É preciso entender o que se quer dizer com "hereditário". Tudo no ser humano é tanto hereditário como ambiental. Em algumas características podemos medir isso, como a altura de um indivíduo. Se seus pais são altos, você tende a ser alto. Mas isso não explica por que a cada geração a humanidade toda fica mais alta em média. Não tem nada a ver com os genes, mas com a alimentação, os avanços na saúde, etc. Ou seja, fatores ambientais. E há mais de cem genes envolvidos com a determinação da altura de um indivíduo, e só alguns deles estão ativos por hereditariedade. Quanto à personalidade, sim, é possível dizer que se os pais são depressivos, por exemplo, o filho pode provavelmente ser depressivo. E não só pelos genes, mas também pelo fato de que tende a ser criado num ambiente triste. Para explicar traços extremos, como as doenças, é mais fácil. Mas para traços morais é muito difícil. Obviamente há um chamado dos genes para comportamentos relacionados à música ou à religião, digamos, mas não sabemos como isso funciona ou deixa de funcionar.
Mas há estudiosos que fazem afirmações como a de que os homens tendem mais à traição do que as mulheres porque precisam espalhar suas células reprodutoras. Esse salto não é perigoso?
Podemos afirmar algumas coisas. Por exemplo, que há uma diferença de origem biológica no comportamento de homens e mulheres. Há países com maior ou menor taxa de homicídio, por exemplo, mas no conjunto da humanidade os homens matam em média dez vezes mais que as mulheres. Não resta dúvida de que a testosterona tende a torná-los mais violentos. Da mesma forma, um homem mais velho, como eu, tende a sentir menor desejo sexual do que um jovem. Pode-se dizer então que o homem tende a ser mais promíscuo que a mulher? Até certo ponto, sim. Mas isso não pode justificar, por exemplo, o estupro, que é moralmente inaceitável. Precisamos ter a cautela de não usar a biologia para justificar comportamentos prejudiciais.
--- --- ---
[Tarefa 1]
Redigite no trecho para análise tudo o que vai de "Mas há estudiosos" até "não é perigoso?", sem nenhuma alteração.
[Tarefa 2]
De acordo com o trecho para análise, quantas vezes mais que as mulheres os homens matam, em média, no conjunto da humanidade?
--- --- ---
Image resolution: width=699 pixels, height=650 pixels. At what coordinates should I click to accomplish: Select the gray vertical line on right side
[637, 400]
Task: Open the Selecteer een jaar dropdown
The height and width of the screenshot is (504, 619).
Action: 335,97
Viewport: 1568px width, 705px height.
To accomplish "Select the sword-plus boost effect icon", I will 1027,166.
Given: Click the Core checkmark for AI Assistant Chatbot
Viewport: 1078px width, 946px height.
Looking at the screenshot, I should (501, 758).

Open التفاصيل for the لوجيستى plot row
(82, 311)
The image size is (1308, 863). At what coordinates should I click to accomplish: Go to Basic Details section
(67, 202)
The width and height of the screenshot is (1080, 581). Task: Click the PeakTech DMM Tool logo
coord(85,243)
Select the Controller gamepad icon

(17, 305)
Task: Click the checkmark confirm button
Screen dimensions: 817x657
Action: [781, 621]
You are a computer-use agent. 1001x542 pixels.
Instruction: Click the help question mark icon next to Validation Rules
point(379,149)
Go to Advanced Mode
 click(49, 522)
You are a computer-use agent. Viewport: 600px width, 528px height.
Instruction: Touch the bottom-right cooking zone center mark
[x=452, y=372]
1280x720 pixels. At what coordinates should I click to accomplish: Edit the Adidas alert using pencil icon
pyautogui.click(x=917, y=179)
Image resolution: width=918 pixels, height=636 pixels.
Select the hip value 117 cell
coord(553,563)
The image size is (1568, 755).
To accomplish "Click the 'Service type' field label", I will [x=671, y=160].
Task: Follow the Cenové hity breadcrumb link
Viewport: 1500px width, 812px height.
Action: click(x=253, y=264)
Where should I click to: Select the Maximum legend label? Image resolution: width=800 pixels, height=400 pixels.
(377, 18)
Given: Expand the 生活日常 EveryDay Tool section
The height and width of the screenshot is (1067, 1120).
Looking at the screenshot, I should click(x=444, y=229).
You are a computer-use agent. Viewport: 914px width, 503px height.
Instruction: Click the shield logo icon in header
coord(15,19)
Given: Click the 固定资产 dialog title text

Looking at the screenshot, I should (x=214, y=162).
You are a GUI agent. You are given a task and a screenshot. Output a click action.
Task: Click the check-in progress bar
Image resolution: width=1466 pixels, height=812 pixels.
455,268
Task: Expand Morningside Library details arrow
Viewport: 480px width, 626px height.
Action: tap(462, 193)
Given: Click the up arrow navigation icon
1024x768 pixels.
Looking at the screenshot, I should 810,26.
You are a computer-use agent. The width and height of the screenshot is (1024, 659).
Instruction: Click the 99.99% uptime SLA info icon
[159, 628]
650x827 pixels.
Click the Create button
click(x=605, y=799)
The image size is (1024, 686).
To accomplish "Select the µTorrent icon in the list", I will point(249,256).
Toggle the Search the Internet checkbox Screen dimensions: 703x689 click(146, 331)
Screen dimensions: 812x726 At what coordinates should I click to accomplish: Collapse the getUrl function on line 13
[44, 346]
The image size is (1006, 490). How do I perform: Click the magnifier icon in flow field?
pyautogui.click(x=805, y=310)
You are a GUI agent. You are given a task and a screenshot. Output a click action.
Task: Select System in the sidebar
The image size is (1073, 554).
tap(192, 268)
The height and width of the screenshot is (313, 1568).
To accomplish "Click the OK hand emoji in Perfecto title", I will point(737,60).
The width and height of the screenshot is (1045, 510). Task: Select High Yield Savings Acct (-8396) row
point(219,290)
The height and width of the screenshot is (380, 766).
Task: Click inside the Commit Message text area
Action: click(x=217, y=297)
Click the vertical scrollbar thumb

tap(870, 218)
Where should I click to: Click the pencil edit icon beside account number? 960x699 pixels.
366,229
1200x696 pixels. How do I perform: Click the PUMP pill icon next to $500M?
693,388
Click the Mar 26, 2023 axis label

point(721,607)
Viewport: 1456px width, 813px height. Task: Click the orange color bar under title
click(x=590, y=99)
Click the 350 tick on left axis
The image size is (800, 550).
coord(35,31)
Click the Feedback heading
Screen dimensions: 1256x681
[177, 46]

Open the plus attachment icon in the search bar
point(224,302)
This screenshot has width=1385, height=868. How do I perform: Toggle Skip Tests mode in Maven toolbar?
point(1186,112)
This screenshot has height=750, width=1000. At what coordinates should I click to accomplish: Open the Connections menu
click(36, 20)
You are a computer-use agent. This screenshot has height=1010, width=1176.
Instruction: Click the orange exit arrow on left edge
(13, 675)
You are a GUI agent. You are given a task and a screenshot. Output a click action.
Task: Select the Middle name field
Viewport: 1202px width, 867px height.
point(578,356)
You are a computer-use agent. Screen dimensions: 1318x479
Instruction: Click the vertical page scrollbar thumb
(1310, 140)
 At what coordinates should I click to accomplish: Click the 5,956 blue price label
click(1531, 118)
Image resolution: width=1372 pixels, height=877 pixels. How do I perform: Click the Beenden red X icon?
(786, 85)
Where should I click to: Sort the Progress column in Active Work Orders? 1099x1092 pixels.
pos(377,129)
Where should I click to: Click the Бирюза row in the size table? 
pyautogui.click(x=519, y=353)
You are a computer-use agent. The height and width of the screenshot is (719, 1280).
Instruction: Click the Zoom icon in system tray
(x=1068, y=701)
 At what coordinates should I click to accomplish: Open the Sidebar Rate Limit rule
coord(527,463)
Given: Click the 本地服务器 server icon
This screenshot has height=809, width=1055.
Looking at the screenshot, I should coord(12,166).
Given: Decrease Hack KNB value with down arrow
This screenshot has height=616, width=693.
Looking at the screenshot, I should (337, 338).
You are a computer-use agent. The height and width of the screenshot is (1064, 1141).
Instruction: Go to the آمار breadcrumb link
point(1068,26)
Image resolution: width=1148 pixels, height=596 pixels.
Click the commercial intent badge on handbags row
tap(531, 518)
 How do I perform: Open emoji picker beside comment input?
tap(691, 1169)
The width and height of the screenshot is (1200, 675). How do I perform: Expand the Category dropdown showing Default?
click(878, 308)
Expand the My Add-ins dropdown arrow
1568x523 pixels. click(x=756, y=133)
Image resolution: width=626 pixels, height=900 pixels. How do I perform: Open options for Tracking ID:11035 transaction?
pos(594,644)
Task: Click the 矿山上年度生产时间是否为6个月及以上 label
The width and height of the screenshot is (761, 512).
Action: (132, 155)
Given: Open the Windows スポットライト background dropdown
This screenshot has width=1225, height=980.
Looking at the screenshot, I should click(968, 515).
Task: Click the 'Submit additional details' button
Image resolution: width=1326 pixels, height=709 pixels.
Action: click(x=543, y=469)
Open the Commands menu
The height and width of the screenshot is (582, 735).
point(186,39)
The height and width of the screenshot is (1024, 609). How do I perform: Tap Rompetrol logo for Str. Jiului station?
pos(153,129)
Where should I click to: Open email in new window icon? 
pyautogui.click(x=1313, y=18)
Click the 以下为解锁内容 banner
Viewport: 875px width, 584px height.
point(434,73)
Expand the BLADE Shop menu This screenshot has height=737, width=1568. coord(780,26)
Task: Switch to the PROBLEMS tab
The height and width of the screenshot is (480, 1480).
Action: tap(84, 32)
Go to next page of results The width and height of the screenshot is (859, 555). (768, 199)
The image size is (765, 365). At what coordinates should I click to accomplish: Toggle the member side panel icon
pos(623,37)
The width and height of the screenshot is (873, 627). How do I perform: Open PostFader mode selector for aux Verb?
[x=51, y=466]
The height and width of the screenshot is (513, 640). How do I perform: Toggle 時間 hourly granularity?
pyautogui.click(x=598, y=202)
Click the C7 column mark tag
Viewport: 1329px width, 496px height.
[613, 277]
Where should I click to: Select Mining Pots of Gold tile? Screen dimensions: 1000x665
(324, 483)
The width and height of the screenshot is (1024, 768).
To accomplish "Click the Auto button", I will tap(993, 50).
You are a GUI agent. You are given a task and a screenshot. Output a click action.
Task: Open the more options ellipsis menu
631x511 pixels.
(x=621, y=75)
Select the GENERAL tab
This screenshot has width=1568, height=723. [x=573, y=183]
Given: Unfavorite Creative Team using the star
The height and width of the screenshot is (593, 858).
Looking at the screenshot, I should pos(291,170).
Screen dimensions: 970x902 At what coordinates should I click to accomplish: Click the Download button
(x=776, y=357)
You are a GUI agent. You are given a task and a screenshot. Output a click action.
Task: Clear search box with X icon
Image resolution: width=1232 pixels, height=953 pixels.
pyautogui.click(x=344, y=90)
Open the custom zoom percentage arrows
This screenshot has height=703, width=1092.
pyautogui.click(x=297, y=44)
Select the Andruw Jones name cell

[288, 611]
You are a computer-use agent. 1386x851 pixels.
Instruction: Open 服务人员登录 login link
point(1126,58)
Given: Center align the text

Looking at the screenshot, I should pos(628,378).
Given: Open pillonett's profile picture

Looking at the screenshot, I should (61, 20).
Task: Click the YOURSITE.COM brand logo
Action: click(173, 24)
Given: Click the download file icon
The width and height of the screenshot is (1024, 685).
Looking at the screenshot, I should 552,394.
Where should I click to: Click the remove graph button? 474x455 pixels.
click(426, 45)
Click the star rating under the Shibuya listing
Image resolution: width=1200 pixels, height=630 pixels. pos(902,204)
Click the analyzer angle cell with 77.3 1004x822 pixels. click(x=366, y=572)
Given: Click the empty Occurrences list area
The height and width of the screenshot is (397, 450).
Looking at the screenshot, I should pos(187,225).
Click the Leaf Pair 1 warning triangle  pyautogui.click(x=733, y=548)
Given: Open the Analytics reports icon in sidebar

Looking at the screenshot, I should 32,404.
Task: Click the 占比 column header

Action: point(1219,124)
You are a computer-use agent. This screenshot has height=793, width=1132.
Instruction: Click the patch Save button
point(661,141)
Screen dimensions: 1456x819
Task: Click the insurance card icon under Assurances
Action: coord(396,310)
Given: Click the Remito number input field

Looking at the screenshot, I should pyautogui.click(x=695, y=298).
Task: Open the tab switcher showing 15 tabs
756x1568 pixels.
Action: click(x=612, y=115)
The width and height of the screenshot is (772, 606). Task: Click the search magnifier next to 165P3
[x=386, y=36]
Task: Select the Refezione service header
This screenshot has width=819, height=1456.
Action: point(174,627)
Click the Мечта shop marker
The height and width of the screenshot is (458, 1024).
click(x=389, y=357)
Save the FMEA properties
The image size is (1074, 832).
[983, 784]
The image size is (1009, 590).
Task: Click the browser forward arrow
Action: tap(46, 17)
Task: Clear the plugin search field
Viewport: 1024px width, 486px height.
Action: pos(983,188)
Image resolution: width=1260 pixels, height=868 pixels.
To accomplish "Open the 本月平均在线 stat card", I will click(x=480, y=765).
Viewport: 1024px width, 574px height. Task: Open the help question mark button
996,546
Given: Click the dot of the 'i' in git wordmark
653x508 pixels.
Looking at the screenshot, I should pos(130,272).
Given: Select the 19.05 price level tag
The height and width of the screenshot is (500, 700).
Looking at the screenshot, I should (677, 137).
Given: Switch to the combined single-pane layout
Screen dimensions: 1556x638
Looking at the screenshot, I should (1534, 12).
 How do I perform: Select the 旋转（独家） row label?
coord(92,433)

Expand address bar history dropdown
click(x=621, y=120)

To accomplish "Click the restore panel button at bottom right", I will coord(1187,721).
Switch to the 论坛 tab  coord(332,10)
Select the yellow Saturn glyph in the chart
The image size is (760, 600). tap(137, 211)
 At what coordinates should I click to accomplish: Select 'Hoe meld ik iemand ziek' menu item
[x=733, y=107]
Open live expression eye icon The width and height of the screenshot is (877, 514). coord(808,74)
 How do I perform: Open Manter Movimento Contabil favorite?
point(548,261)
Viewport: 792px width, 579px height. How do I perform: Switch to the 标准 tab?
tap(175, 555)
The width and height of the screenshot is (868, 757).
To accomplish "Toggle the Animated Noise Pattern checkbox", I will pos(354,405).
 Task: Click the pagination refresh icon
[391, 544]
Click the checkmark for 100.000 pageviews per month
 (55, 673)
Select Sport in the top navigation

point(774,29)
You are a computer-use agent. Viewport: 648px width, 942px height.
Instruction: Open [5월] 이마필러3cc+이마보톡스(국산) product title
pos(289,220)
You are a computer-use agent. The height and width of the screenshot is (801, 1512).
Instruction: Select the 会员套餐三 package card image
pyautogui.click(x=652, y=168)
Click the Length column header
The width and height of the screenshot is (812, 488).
--- --- ---
[Resultado 1]
Mas há estudiosos que fazem afirmações como a de que os homens tendem mais à traição do que as mulheres porque precisam espalhar suas células reprodutoras. Esse salto não é perigoso?

[Resultado 2]
Dez vezes mais que as mulheres, em média.